Le renforcement du contrôle des constructeurs est acté !

Le 29 mai dernier, le Conseil des ministres européen a adopté la position commune des États membres quant à la réforme de la procédure d’homologation.

La réaction se faisait attendre… Suite à l’affaire Volkswagen, où le géant allemand de l’automobile avait installé un logiciel afin de contourner les tests antipollution sur ses véhicules diesel, l’Europe se devait de réagir et de mettre en place une réglementation afin que cette « tricherie » ne se reproduise plus. Le processus législatif avait été lancé, tout d’abord, par la publication par la Commission européenne d’un projet de règlement en janvier 2016, ensuite par l’adoption de la position du Parlement européen en 2017. Il ne manquait plus que Le Conseil des ministres européens se prononce pour acter l’existence d’une réforme prochaine du système d’homologation.

Contrôle de conformité des véhicules en circulation

D’importantes évolutions sont donc à prévoir. Les États mem­bres ont adopté une version qui renforce les obligations des constructeurs avec notamment l’obligation de réaliser un contrôle de conformité des véhicules déjà en circulation afin de « repérer le plus tôt possible d’éventuels problèmes ». La proposition du Conseil est de contrôler « 1 véhicule sur 50 000 » mis en circulation l’année précédente. Ces contrôles, dont la fréquence est encore à déterminer, seront finan­cés directement par les constructeurs qui ont demandé l’homologation initiale.

Le Conseil des ministres européen se prononce pour acter l’existence d’une réforme prochaine du système d’homologation.

Autre changement important, le pouvoir attribué à la Commission européenne évolue. Le conseil précise que « la Commis­sion sera habilitée à effectuer des essais et des inspections des véhicules pour vérifier la conformité et réagir immédiatement aux irrégularités. Cela augmentera l’indépendance et la qualité du système de réception de type UE ». La Commission européenne pourra « ordonner des rappels (seuls les États ayant homologué les véhicules peuvent le faire aujourd’hui), voire infliger directement des amendes pour infractions aux fabricants et aux importateurs (là encore, seuls les États membres qui ont homologué les véhicules peuvent le faire). Le Conseil maintient inchangé le chiffrage proposé par la Commission dans son projet avec une amende qui pourra aller jusqu’à 30 000 € par véhicule non conforme ».

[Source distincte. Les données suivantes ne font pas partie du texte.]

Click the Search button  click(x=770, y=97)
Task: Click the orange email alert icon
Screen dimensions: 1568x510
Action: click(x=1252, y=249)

Nécessité d’un compromis entre les trois instances

Beaucoup de choses restent encore en débat afin de réaliser une réforme proposant une véritable évolution majeure dans la lutte contre la pollution automobile, c’est l’enjeu du compromis qui devra être réalisé sur cette réforme entre les trois instances. C’est le cas notamment de la durée de l’homologation mais aussi du potentiel conflit d’intérêt qu’il pourrait exister entre les fabricants et les laboratoires réalisant les tests. Toutefois, « la Commission européenne s’est félicitée de l’adoption de cette position qui permet la poursuite de la procédure législative ».